Cloud Security (CSPM)
Misconfigurations, exposure, provider threat signals, and compliance — one cloud risk view.
What this replaces
Native cloud security consoles stop at their own cloud, free tiers stop at the basics, and multi-account sprawl means nobody can answer 'are we exposed anywhere?' in one place.
What Offload does
Continuous security posture management across AWS, Google Cloud, and Microsoft Azure: misconfigurations, public exposure, compliance benchmarks, and provider threat signals, normalized into the platform's unified risk workflow.
What you get
- Multi-account AWS, GCP, and Azure onboarding with read-only, encrypted credentials
- Native signals: AWS Security Hub, Config, GuardDuty; GCP Security Command Center; Azure Defender for Cloud
- Open policy-engine checks layered on top for provider-independent benchmark coverage
- Region-aware parallel scanning for AWS; GCP organization onboarding with recursive project discovery
- Scheduled scans with staggered execution windows
- Asset inventory with lifecycle status and deletion reconciliation
- Per-account compliance scoring mapped to framework controls
How it works
A scan request creates a tracked run, fans out per region and account under concurrency caps, and executes on worker infrastructure.

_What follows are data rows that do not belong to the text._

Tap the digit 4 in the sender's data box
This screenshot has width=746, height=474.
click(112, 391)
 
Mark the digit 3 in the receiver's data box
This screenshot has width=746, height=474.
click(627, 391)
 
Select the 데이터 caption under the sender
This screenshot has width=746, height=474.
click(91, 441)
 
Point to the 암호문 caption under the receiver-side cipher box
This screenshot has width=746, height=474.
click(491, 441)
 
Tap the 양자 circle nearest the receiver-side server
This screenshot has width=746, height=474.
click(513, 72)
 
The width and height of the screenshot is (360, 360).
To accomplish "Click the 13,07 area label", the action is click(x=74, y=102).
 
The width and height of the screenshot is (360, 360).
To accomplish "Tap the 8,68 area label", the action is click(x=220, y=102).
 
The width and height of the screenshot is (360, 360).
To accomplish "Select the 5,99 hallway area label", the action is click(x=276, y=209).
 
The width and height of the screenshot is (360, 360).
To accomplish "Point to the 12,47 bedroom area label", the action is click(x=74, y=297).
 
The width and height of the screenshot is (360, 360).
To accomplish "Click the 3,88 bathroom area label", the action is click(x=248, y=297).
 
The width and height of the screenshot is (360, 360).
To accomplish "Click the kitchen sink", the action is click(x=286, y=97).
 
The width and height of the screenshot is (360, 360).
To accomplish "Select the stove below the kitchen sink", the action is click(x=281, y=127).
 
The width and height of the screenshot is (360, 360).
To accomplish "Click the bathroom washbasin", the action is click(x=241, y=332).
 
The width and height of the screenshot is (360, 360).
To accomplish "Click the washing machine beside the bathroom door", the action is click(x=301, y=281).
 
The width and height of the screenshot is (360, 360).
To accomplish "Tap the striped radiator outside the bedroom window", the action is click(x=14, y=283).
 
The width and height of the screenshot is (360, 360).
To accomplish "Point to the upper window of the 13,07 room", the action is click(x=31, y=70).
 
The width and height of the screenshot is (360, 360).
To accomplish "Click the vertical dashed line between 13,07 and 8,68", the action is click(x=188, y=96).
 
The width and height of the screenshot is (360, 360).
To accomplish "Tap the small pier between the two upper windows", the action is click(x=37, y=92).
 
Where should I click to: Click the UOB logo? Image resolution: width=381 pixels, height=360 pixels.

Credentials are decrypted only inside the worker for the duration of the scan.
Findings from every provider are normalized to one schema — severity, resource, region, rule, compliance mapping — and managed through the same lifecycle as every other finding on the platform.
One platform, one risk view
Cloud findings feed unified vulnerability management, the risk register, compliance posture, attack-path analysis, and central alerts — one data model shared with code and Kubernetes findings.